_Your objective_
Pick up the forum thread on Bear Stearns and the credit markets below, and continue it from its last sentence.

Bear Blowup Could Reignite Bull Market

Discussion in 'Trading' started by AAAintheBeltway, Jun 24, 2007.

  1. You can't win against me, ever.

    And you know why? I've never been happier.

    But please go on.
     
    #21     Jun 25, 2007
  2. Win? What is there to win against a guy waiting tables? Tips must be good.
     
    #22     Jun 25, 2007
  3. BSC opened @ 143.07 and is now trading @ 141. It has traded today under 140.

    But please don't tell tough guy he was wrong, unless you're prepared to meet and fight !!
     
    #23     Jun 25, 2007
  4. Tough guy? You're working for tips and running drag on weekends.
     
    #24     Jun 25, 2007
  5. Wow, you have serious issues. I bet i'm not the first person to tell you that.

    Here's my 3 step program to help you lose the rage and become a happy person in life :

    1) quit the drugs

    2) love somebody and be true to them

    3) lose the childish insults. Instead, try to be constructive.

    Good luck, you'll obviously need it.
     
    #25     Jun 25, 2007
  6. Why don't you entertain us with a pic of your cottage in Quogue? Tips must be good, or are you turning tricks on the side?
     
    #26     Jun 25, 2007
  7. Because you'll always lie? :D
     
    #27     Jun 25, 2007
  8. I am certain he kicks-ass at food service.
     
    #28     Jun 25, 2007
  9. Fed is not going bail anyone out this time.



    John
     
    #29     Jun 25, 2007
  10. man

    man

    bear is big. and leaning a little out of the window to
    rescue two of his assets. no big deal so far. the question
    is if this is enough to start a stampede. in recent years
    very much money was in the CDO market, in fact this
    business was the main driver for the record results in
    some of the major investment banks. who sold tons of
    such structures to institutional investors all over the
    globe. and credit spreads have shrunk to very tight
    levels. now the question is if the US housing market is
    enough of a trigger to make parts of that credit derivatives
    building fall apart.

_Source excerpt_
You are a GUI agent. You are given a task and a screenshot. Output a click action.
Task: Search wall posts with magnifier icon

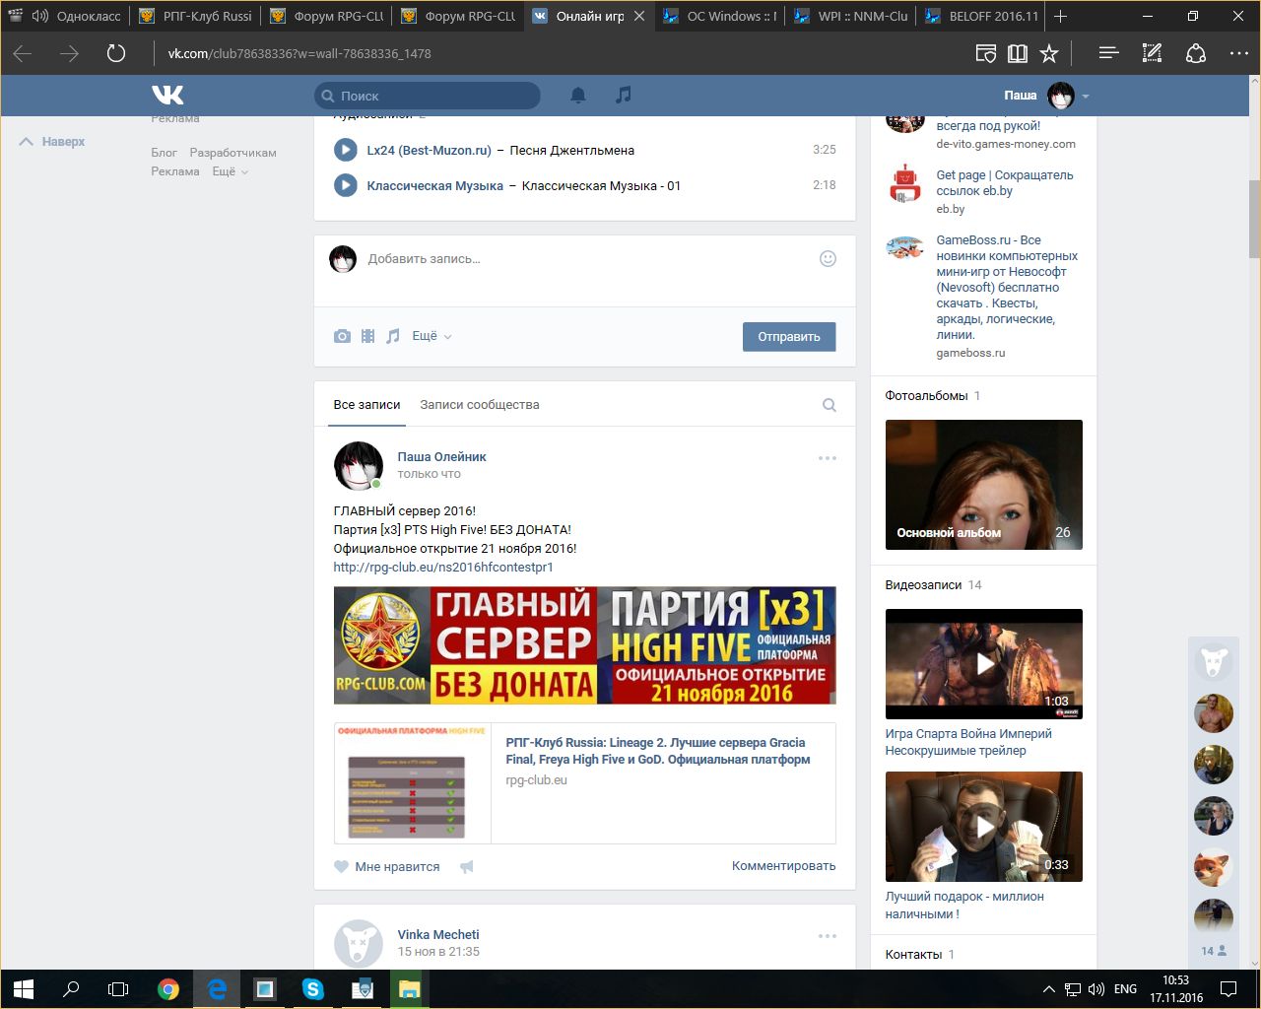point(829,405)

_Exercise result_
    in may 2005 the almost bankruptcy of general motors
    ignited a big correction in the credit market, or more
    precisely in the standardized credit market and here
    especially in the equity pieces, bringing implied correlations
    to levels below 10, while having traded before above
    20. back then rumor had it that one big hedge fund
    would have to liquidate positions at these levels, putting
    further stress on the pricing with a domino effect being
    possible. it did not happen then. i think one of the
    reasons was that the intransparent market and the
    fact that they only reported monthly figures to
    investors provided some time and the market took
    some breath again. i think it was quite near a crisis
    then, but it just cost few people their jobs at some
    correlation desk.

    the difference to stock or bond crisis IMHO is that the
    effect does not necessarily unfold immediately. the
    whole credit market is still so much driven by marked
    to model, that it might still take some weeks to make
    clear whether crisis is unfolding or not.

    anxiety has increased. many desks are nervous. and
    we are diving into low liquidity season. which is not
    helpful either in this case.

    i would not buy the knife now.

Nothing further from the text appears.